Radiologic technologists perform medical imaging exams and administer radiation therapy treatments. With the help of various imaging technologies, these professionals take pictures of a patient’s body for radiologists, who will then interpret the images. Radiologic technologists often specialize in a particular examination technique, such as mammography or bone densitometry. These professionals can also assist oncology teams in delivering radiation therapy to cancer patients.

Qualifications:

Most radiologic technologists get an associate degree, though there are also bachelor’s degree programs available.
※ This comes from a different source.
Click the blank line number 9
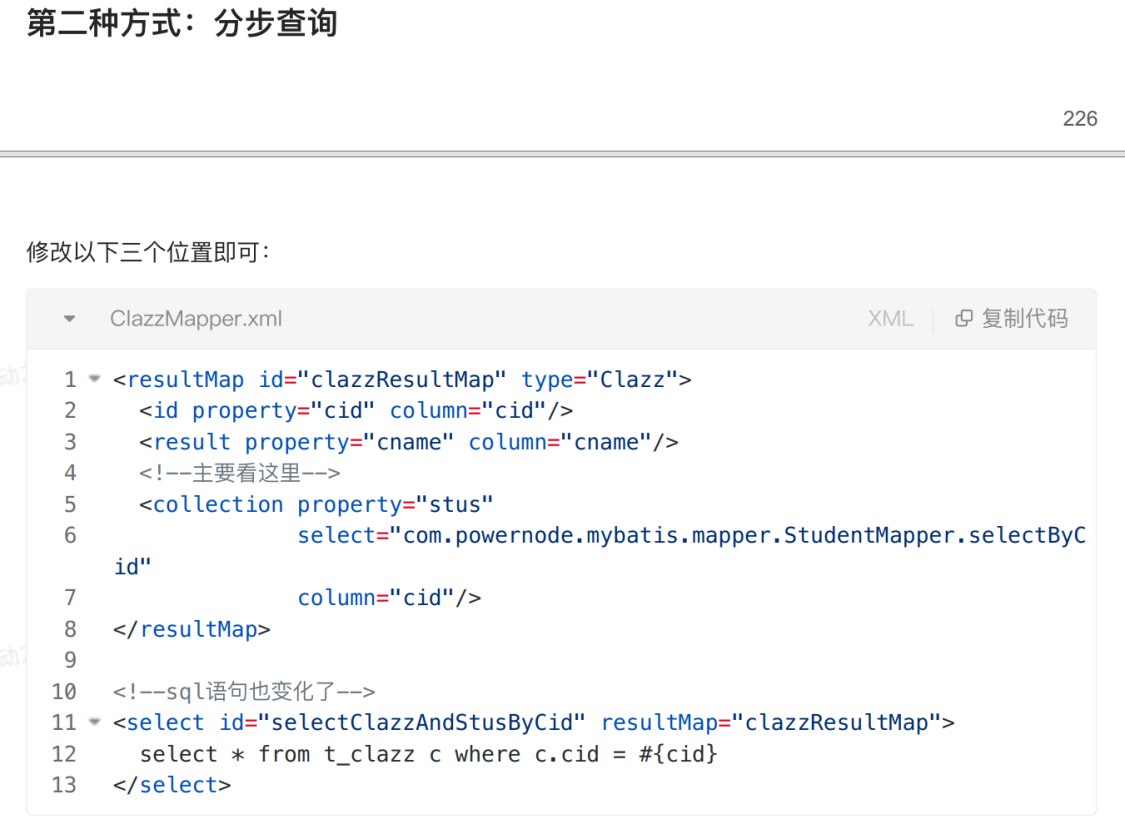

A student’s coursework will include anatomy, patient positioning, radiation safety and basic patient care, among other subjects. After graduating, they’ll need to take and pass a national certification exam. A state-specific license and continuing education credits are also requirements for working in the field.

What they make:

According to the Bureau of Labor Statistics, the median annual wage for radiologic technologists was $58,120 in May 2015.

Where they work:

Most radiologic technologists are employed at state, local and private hospitals, physicians’ offices and in medical and diagnostic laboratories.

Outlook:

According to the Bureau of Labor Statistics, employment of radiologic technologists is projected to grow 9% from 2014 to 2024, faster than the average for all occupations. As the population grows older, there will be an increase in medical conditions that require imaging as a tool for making diagnoses.